How would FHA work with a new construction home? Are the requirements different? Should I apply now and hope building is done by the end of August? I'm not talking about a "McMansion"... I'm talking 1800 sq.ft. or so. I have the plans I want, need to find a builder, and was wondering about financing with my lender through FHA. Is this possible?
 
Thank you in advance.
Message 1 of 7
6 REPLIES 6
New Visitor

Re: New Construction and FHA

I had an FHA and bought a new construction. There were really no hassles as far as the house was concerned.  My rate was only good for 45 days I think so I had to make sure my house was done on time (which it was). If you were buying a foreclosure then I think I would be worried. Having an FHA loan means the that the lender is strict about what type of house is accepting and some foreclosures would not be accepted. You will be required to show that you are able to put down 3% even before you close and the lender will scrutinize where the money comes from.  I hope my post makes sense.
Message 2 of 7
Community Leader
Super Contributor

Re: New Construction and FHA

Buying new construction under FHA is pretty much the same as buying existing construction, except for there are a few more items needed on "high ratio" loans, which would be any loan with an LTV above 90%.  Any "high ratio" loan needs either 3 inspections: initial, framing, and final inspection... or just a final inspection with a 10-year warranty.  If it's a "low ratio" loan (LTV of 90% or less), then just a final Certificate of Occupancy is required, or a Final Inspection by a HUD approved inspector.
Helping people with Mortgages (FHA, VA, USDA, Fannie, Freddie, Non-Prime, Construction, Renovation/Rehab, Commercial) since 2002
In Irvine, CA and lending in all 50 states

Information that is needed to determine if you qualify for a mortgage

Message 3 of 7
Established Member

Re: New Construction and FHA

By new construction, I mean... have to buy the land, the materials, hire the builder, etc. How do lenders work with that kind of thing? Should I start NOW? When would I put money down and is more than 3% required for FHA if it's new construction?
 
Can you point me somewhere to start reading? I don't want a development type new construction. I want our own home on a piece of land. Not modular. Not manufactured. I haven't found anything on the FHA website about how to go about doing new construction.
 
Message 4 of 7
Community Leader
Super Contributor

Re: New Construction and FHA

Unfortunately FHA doesn't have any construction loan programs, which is the type of loan you are describing.  A construction loan will finance the acquisition of the land, the cost of labor, the cost of materials, etc.  FHA does have a 203k rehab loan program, where you can buy an existing home, tear it down (to the foundation) and built it out to your liking... but it doesn't sound like that is what you are looking to do.

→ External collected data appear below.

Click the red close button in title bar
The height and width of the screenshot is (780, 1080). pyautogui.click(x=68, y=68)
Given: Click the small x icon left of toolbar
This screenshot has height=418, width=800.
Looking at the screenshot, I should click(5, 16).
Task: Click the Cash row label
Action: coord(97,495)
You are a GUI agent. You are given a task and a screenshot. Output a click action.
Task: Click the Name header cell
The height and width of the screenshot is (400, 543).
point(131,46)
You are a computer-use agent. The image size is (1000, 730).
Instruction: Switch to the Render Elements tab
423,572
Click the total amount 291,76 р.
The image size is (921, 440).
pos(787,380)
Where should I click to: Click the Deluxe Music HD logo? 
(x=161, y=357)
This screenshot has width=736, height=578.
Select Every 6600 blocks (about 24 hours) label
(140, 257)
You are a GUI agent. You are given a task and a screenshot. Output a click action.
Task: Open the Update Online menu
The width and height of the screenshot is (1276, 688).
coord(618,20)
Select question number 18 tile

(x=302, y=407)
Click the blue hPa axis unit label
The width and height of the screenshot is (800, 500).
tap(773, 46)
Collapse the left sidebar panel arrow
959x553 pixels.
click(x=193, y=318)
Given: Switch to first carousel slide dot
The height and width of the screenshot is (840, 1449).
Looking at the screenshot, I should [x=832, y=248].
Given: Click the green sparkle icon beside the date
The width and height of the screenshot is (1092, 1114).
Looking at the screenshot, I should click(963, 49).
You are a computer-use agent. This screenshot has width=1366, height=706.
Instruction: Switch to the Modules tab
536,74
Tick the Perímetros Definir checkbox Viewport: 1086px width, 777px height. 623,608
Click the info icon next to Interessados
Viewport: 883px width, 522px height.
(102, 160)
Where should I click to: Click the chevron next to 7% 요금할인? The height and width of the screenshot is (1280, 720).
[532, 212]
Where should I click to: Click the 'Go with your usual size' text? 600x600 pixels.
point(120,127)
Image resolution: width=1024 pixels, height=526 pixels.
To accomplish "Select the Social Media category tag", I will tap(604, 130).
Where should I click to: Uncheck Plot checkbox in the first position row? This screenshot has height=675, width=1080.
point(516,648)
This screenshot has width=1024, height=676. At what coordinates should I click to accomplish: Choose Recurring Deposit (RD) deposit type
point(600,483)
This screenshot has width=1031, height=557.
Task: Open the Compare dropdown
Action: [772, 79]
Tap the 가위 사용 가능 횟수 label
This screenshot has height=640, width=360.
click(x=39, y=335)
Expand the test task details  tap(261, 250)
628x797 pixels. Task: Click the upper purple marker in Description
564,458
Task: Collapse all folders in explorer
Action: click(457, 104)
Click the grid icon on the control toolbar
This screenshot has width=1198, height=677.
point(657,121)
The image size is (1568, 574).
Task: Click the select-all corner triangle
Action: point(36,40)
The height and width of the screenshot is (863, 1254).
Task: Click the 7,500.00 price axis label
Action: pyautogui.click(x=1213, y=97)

Fannie Mae has a construction-to-perm loan called HomeStyle, which is offered through certain Fannie Mae approved lenders.  It will finance the acquisition of the land & cost of the construction.  Lenders used to only require 5% down on the project costs (acquisition + construction), however I'm seeing a lot more lenders require 15% down these days.
Helping people with Mortgages (FHA, VA, USDA, Fannie, Freddie, Non-Prime, Construction, Renovation/Rehab, Commercial) since 2002
In Irvine, CA and lending in all 50 states

Information that is needed to determine if you qualify for a mortgage

Message 5 of 7
Established Member

Re: New Construction and FHA

Construction to Permanent loans are a higher interest rate, right? At least 1%? And then we'd have to refinance to a regular loan?
 
I don't know about all that... it sounds expensive, if we'd have to refinance to get the lower rate. I'll certainly start looking around though, now that I know what those loans are called. Whenever I googled construction loans, all I pulled up were builders who make those cookie cutter, cathedral ceiling-ed, skinny front pillared homes we don't want.
 
So many options when it comes to owning a home. Thanks for all of your help, Shane.
Message 6 of 7
Community Leader
Super Contributor

Re: New Construction and FHA


reformedfamilyman wrote:
Construction to Permanent loans are a higher interest rate, right? At least 1%? And then we'd have to refinance to a regular loan?
 
I don't know about all that... it sounds expensive, if we'd have to refinance to get the lower rate. I'll certainly start looking around though, now that I know what those loans are called. Whenever I googled construction loans, all I pulled up were builders who make those cookie cutter, cathedral ceiling-ed, skinny front pillared homes we don't want.
 
So many options when it comes to owning a home. Thanks for all of your help, Shane.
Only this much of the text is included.